Serial sequencing of plasma DNA noninvasively identifies mutations associated with drug resistance.
Major finding: Serial sequencing of plasma DNA noninvasively identifies mutations associated with drug resistance.
Approach: Exome sequencing of plasma DNA was performed before and after multiple systemic therapies.
Impact: Serial liquid biopsies to track tumor evolution in response to treatment are feasible.
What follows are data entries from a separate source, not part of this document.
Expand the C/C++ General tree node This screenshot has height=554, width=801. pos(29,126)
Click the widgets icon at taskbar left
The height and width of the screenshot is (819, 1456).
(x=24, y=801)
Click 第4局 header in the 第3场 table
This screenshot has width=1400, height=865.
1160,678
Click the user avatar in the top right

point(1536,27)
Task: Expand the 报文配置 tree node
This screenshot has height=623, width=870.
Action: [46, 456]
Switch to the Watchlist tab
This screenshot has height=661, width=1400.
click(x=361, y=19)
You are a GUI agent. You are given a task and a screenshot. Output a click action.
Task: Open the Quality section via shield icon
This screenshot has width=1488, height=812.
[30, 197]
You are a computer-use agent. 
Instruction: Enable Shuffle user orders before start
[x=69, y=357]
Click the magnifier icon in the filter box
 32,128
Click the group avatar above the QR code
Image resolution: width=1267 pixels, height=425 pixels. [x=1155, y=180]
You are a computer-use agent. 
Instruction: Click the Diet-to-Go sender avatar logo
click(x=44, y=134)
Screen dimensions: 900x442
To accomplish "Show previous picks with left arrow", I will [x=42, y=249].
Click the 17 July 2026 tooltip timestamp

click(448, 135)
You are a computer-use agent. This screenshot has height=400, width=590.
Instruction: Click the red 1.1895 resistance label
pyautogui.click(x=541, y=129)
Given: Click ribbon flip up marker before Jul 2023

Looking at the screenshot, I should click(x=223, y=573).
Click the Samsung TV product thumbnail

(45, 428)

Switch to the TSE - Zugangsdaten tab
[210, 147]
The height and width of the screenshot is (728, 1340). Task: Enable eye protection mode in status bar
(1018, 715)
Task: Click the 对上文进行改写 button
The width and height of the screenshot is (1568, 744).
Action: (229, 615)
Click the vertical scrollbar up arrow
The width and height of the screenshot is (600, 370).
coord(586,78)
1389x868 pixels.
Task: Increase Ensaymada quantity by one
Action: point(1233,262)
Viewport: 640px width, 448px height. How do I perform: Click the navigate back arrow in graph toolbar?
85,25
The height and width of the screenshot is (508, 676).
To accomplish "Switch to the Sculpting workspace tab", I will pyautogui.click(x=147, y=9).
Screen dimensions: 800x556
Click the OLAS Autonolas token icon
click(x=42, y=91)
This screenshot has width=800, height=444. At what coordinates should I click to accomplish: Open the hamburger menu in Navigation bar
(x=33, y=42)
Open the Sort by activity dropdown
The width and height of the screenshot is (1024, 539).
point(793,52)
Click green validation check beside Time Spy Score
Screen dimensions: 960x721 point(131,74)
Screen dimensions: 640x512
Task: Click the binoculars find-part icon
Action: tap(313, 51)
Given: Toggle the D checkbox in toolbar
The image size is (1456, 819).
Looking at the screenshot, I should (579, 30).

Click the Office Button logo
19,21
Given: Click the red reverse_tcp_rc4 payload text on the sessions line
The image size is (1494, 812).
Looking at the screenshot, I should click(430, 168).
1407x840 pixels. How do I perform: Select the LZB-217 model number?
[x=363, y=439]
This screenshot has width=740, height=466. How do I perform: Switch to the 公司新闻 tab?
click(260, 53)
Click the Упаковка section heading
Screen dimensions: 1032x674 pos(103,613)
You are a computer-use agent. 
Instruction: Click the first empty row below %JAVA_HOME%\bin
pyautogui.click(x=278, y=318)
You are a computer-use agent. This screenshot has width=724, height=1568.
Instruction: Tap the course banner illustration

Serial tumor biopsies can identify underlying causes of resistance to cancer therapies, but are invasive and frequently unattainable. The amount of cell-free circulating tumor DNA isolated from plasma is a potential biomarker for overall tumor burden or for tumor recurrence and metastasis, but whether information on mechanisms of resistance to targeted or cytotoxic agents can be gained from so-called “liquid” biopsies remains untested. Murtaza and colleagues performed whole-exome sequencing on plasma samples collected from 6 patients with advanced cancer before and after multiple consecutive therapies over the course of up to 2 years. For 2 cases, tumor samples collected at initial diagnosis and metastatic tumor biopsies collected concurrently with plasma samples were also available, and many mutations were found in both tumor and plasma biopsies. The authors compared the mutant allele fraction in plasma before and after each treatment and identified a median of 49 acquired mutations in each comparison. One patient with breast cancer showed an increased abundance of a MED1 mutation and an ATM mutation following combined treatment with tamoxifen and trastuzumab and an increased abundance of a GAS6 mutation and a TP63 mutation after subsequent lapatinib and capecitabine treatment. Other examples included an RB1 mutation that arose in the plasma DNA of a patient with ovarian cancer treated with cisplatin, and a secondary EGFR mutation that appeared in the plasma DNA of a patient with EGFR-mutant lung cancer that progressed on gefitinib. These findings provide proof of principle that serial whole-exome sequencing of plasma DNA can identify mutations that are representative of primary and metastatic tumors and be used repeatedly and noninvasively to characterize tumor evolution in response to cancer therapy.